Я вонзаю свою вилку в ее тарелку и откусываю кусочек.
— Может быть, совсем чуть-чуть. Тебе тоже хочется сбежать и жить там? — с надеждой спрашиваю я.
Она морщит нос.
— Я знаю, что в какой-то степени я сильная и отходчивая, но я бы понятия не имела, с чего начать, когда дело дойдет до строительства хижины и всего остального. Я была бы обузой.
— Нет, если бы ты осталась с кем-то, — намекаю я не очень скромно.
Она сужает глаза.
— Ты просто страдаешь от синдрома спасателя. Это скоро пройдет, и ты вспомнишь, что тебе нравится быть наедине со своими мыслями в пустыне.
Я не думаю, что она права, но вместо того, чтобы спорить с ней, я наклоняюсь и целую ее. Я наполовину ожидаю, что она оттолкнет меня, но вместо этого она толкает меня назад, и наши подносы с едой в беспорядке падают на пол.
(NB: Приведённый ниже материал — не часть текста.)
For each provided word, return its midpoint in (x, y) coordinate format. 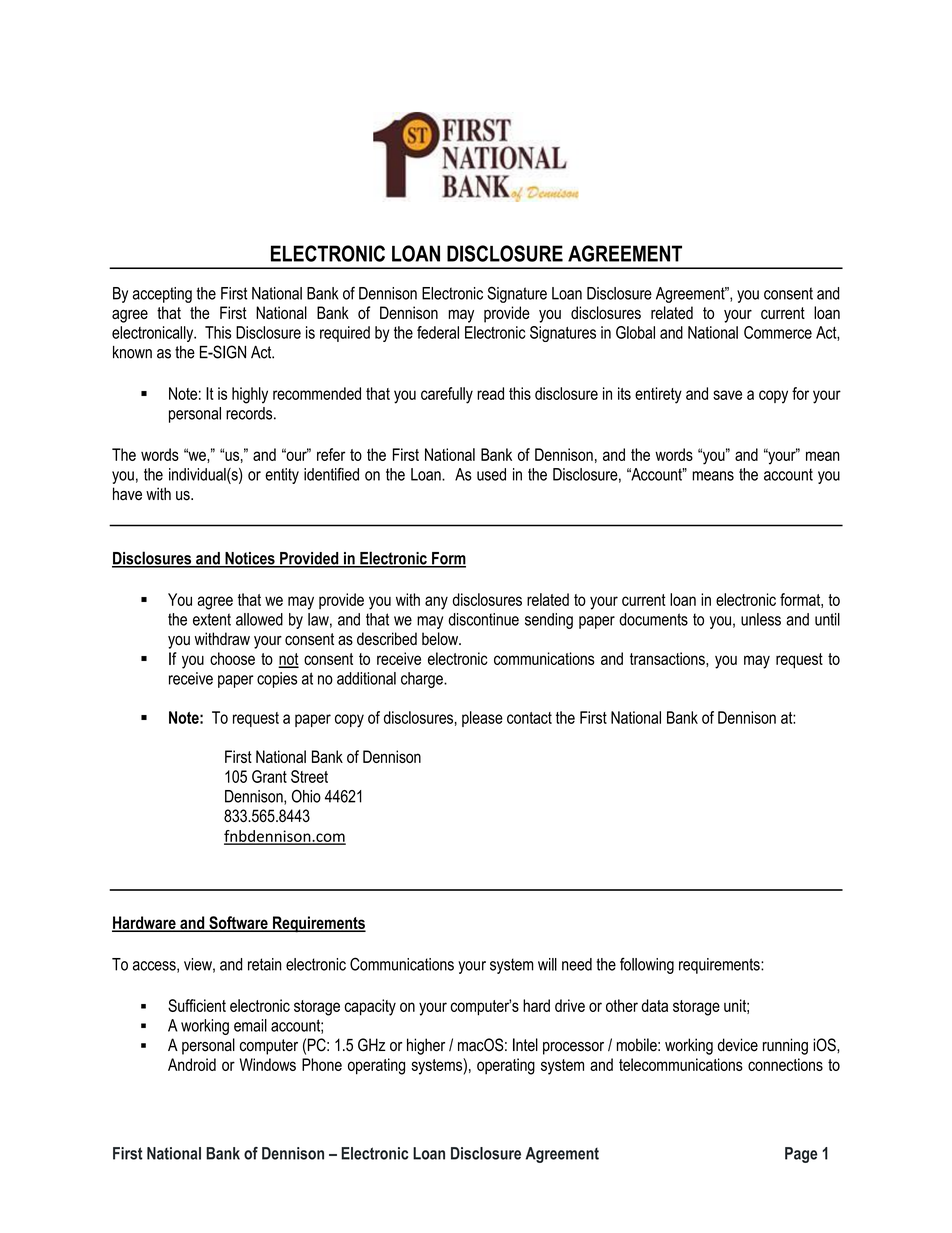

Хлоя прижимается ко мне и целует меня с напряженной уверенностью.
Мы вдруг начинаем раздеваться, дергая друг друга за одежду, перекатываясь в разные стороны, чтобы устроиться поудобнее. Наши поцелуи небрежные и пылкие, языки прилипают друг к другу. Рука Хлои тут же начинает гладить меня, и я тянусь между ее бедер, чтобы почувствовать ее, и, черт возьми, она так же возбуждена, как и я. Когда наши обнаженные тела извиваются и переплетаются, Хлоя перебирается ко мне на колени, а я ложусь на спину.
Я направляю ее бедра и перекатываю ее через себя, пока наши языки переплетаются. Я оказываюсь между ее ног, и она тихонько стонет от этих ощущений. Каждый раз, когда она добирается до моего кончика, я борюсь с желанием выгнуться дугой, сжимая все мышцы в ногах. Ее руки путаются в моих волосах и перебирают короткие пряди. Мы стонем друг другу в рот, задыхаясь и отчаянно дыша. Стоит ли мне зайти еще дальше? Я хочу этого всем своим телом. Я уже готов. Хлоя сделала меня готовым. Она растопила все мои ледяные стены, превратив их в теплые лужицы желания. Забрать ее к себе домой. Заботиться о ней. Черт, взять ее прямо здесь и сейчас любым способом.
— Хлоя, — бессмысленно произношу я, как будто она может знать все вопросы, которые возникают у меня в голове, только от того, как я произношу ее имя.